PDA

View Full Version : sed help



tobiasgardner
March 19th, 2013, 06:25 AM
Hi, I am stuck on this, have spent hours trying to find an answer :/

I am trying to use sed to strip away content in .html files. Sometimes the html files have the html tags on own rows and sometimes not, as in the examples below:

Example a.html:


<html>
<head>
<title>Example A</title>
</head>
<body style="styleA">
<p>Some text
</body>
</html>


Example b.html:


<html><head><title>Example B</title></head><body style="styleB"><p>Some text</body></html>


With the following sed command I can add text after a tag independent of if it has a newline or not...

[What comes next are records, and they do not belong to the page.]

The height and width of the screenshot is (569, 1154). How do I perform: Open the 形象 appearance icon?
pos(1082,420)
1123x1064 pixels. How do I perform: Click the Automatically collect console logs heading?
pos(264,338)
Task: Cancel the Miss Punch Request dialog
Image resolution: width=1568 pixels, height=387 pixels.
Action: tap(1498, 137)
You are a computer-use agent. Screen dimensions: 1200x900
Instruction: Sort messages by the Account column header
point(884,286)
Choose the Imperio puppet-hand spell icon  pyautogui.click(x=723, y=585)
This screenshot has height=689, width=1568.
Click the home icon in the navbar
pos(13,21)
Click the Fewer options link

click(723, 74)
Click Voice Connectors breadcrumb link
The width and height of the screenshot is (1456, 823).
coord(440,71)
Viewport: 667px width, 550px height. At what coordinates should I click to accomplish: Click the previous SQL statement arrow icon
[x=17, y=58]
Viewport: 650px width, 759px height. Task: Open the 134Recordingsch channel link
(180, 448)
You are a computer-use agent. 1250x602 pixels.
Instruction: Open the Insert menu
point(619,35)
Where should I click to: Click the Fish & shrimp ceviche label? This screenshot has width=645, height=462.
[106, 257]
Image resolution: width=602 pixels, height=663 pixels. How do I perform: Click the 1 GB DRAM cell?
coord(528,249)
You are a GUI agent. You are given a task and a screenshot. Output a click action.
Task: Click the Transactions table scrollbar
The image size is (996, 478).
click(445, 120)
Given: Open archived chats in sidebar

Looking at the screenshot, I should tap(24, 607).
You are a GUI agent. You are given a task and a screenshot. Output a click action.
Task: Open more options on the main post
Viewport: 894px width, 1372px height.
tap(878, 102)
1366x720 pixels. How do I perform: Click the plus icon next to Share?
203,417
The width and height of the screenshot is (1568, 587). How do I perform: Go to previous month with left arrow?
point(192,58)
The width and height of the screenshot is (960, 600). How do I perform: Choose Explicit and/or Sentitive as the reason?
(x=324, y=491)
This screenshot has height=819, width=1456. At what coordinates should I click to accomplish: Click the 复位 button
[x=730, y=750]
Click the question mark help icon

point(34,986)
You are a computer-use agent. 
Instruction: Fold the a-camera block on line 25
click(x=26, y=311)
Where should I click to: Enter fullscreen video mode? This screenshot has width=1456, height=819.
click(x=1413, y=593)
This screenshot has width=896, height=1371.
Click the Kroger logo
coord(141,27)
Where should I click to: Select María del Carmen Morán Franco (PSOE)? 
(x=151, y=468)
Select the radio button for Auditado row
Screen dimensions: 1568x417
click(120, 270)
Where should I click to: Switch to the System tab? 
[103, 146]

tobbe@virtualbox:~/$ sed 's/<[\/]*body[^>]*>/&\
/g' a.html
<html>
<head>
<title>Example A</title>
</head>
<body style="styleA">


<p>Some text
</body>


</html>
tobbe@virtualbox:~/$
tobbe@virtualbox:~/$
tobbe@virtualbox:~/$ sed 's/<[\/]*body[^>]*>/&\
/g' b.html
<html><head><title>Example B</title></head><body style="styleB">
<p>Some text</body>
</html>


BUT I only want to add the newline when the tag is NOT followed by a newline... So I am trying to do the same as above but use the searchcritera as above + NOT a newline which I thought was '^$', i.e.



tobbe@virtualbox:~/$ sed 's/<[\/]*body[^>]*>^$/&\
/g' b.html
<html><head><title>Example B</title></head><body style="styleB"><p>Some text</body></html>

varunendra
March 19th, 2013, 06:38 AM
Thread moved to Programming Talk.
------------------------------------

A nice reference link for sed usage : http://www.grymoire.com/Unix/Sed.html
I'm no expert, but I managed to do everything I wanted with a very complex mix up of html files with the help of that guide and some bash references.

Perhaps someone here can give you a better link or maybe even an elegant solution to what you want.

Vaphell
March 19th, 2013, 06:59 AM
. is not-a-newline ;-)

try this:

sed -r 's/(<[\/]*body[^>]*>)(.)/\1\n\2/g'